■ **TRY IT**
Word for word, restate all of the data shown below.

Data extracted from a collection
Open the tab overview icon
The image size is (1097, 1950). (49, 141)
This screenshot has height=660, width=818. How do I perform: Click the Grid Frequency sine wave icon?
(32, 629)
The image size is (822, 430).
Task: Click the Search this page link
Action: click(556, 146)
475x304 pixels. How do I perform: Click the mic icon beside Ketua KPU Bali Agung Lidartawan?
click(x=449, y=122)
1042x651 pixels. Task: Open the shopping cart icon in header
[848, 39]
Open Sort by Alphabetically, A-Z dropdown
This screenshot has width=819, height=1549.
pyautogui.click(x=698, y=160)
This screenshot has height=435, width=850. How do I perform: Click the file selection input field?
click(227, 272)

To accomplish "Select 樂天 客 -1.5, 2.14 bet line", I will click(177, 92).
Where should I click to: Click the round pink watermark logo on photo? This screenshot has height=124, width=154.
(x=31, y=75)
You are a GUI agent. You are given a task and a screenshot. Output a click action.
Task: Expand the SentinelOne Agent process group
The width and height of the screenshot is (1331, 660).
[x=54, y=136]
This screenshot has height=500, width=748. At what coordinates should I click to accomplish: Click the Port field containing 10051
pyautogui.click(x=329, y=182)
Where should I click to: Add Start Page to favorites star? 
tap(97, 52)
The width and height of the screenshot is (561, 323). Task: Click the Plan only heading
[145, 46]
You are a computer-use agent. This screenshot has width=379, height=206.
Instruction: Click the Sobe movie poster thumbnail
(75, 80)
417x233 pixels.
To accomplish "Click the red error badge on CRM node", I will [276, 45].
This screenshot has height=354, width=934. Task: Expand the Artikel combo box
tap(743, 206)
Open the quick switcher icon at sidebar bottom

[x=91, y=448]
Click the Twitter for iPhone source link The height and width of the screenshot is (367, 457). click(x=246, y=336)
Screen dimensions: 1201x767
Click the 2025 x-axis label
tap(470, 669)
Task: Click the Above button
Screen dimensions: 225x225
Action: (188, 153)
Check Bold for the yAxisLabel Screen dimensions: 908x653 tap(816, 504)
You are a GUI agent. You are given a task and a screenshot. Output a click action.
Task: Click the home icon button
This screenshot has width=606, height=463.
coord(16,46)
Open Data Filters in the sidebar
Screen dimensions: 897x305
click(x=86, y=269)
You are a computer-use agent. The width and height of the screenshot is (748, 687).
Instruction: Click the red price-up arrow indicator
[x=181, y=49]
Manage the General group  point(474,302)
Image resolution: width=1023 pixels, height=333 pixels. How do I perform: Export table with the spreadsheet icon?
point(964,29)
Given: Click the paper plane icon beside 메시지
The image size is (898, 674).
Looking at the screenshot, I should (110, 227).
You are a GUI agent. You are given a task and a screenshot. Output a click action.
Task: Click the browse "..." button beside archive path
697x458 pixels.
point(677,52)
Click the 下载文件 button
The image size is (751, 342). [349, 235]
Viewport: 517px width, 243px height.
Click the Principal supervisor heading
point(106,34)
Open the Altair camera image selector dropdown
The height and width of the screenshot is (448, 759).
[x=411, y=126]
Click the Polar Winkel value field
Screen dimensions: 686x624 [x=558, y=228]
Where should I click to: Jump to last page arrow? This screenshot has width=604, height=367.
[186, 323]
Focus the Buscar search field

■ **EXERCISE SOLUTION**
Open the tab overview icon
The image size is (1097, 1950). (49, 141)
This screenshot has height=660, width=818. How do I perform: Click the Grid Frequency sine wave icon?
(32, 629)
The image size is (822, 430).
Task: Click the Search this page link
Action: click(556, 146)
475x304 pixels. How do I perform: Click the mic icon beside Ketua KPU Bali Agung Lidartawan?
click(x=449, y=122)
1042x651 pixels. Task: Open the shopping cart icon in header
[848, 39]
Open Sort by Alphabetically, A-Z dropdown
This screenshot has width=819, height=1549.
pyautogui.click(x=698, y=160)
This screenshot has height=435, width=850. How do I perform: Click the file selection input field?
click(227, 272)

To accomplish "Select 樂天 客 -1.5, 2.14 bet line", I will click(177, 92).
Where should I click to: Click the round pink watermark logo on photo? This screenshot has height=124, width=154.
(x=31, y=75)
You are a GUI agent. You are given a task and a screenshot. Output a click action.
Task: Expand the SentinelOne Agent process group
The width and height of the screenshot is (1331, 660).
[x=54, y=136]
This screenshot has height=500, width=748. At what coordinates should I click to accomplish: Click the Port field containing 10051
pyautogui.click(x=329, y=182)
Where should I click to: Add Start Page to favorites star? 
tap(97, 52)
The width and height of the screenshot is (561, 323). Task: Click the Plan only heading
[145, 46]
You are a computer-use agent. This screenshot has width=379, height=206.
Instruction: Click the Sobe movie poster thumbnail
(75, 80)
417x233 pixels.
To accomplish "Click the red error badge on CRM node", I will [276, 45].
This screenshot has height=354, width=934. Task: Expand the Artikel combo box
tap(743, 206)
Open the quick switcher icon at sidebar bottom

[x=91, y=448]
Click the Twitter for iPhone source link The height and width of the screenshot is (367, 457). click(x=246, y=336)
Screen dimensions: 1201x767
Click the 2025 x-axis label
tap(470, 669)
Task: Click the Above button
Screen dimensions: 225x225
Action: (188, 153)
Check Bold for the yAxisLabel Screen dimensions: 908x653 tap(816, 504)
You are a GUI agent. You are given a task and a screenshot. Output a click action.
Task: Click the home icon button
This screenshot has width=606, height=463.
coord(16,46)
Open Data Filters in the sidebar
Screen dimensions: 897x305
click(x=86, y=269)
You are a computer-use agent. The width and height of the screenshot is (748, 687).
Instruction: Click the red price-up arrow indicator
[x=181, y=49]
Manage the General group  point(474,302)
Image resolution: width=1023 pixels, height=333 pixels. How do I perform: Export table with the spreadsheet icon?
point(964,29)
Given: Click the paper plane icon beside 메시지
The image size is (898, 674).
Looking at the screenshot, I should (110, 227).
You are a GUI agent. You are given a task and a screenshot. Output a click action.
Task: Click the browse "..." button beside archive path
697x458 pixels.
point(677,52)
Click the 下载文件 button
The image size is (751, 342). [349, 235]
Viewport: 517px width, 243px height.
Click the Principal supervisor heading
point(106,34)
Open the Altair camera image selector dropdown
The height and width of the screenshot is (448, 759).
[x=411, y=126]
Click the Polar Winkel value field
Screen dimensions: 686x624 [x=558, y=228]
Where should I click to: Jump to last page arrow? This screenshot has width=604, height=367.
[186, 323]
Focus the Buscar search field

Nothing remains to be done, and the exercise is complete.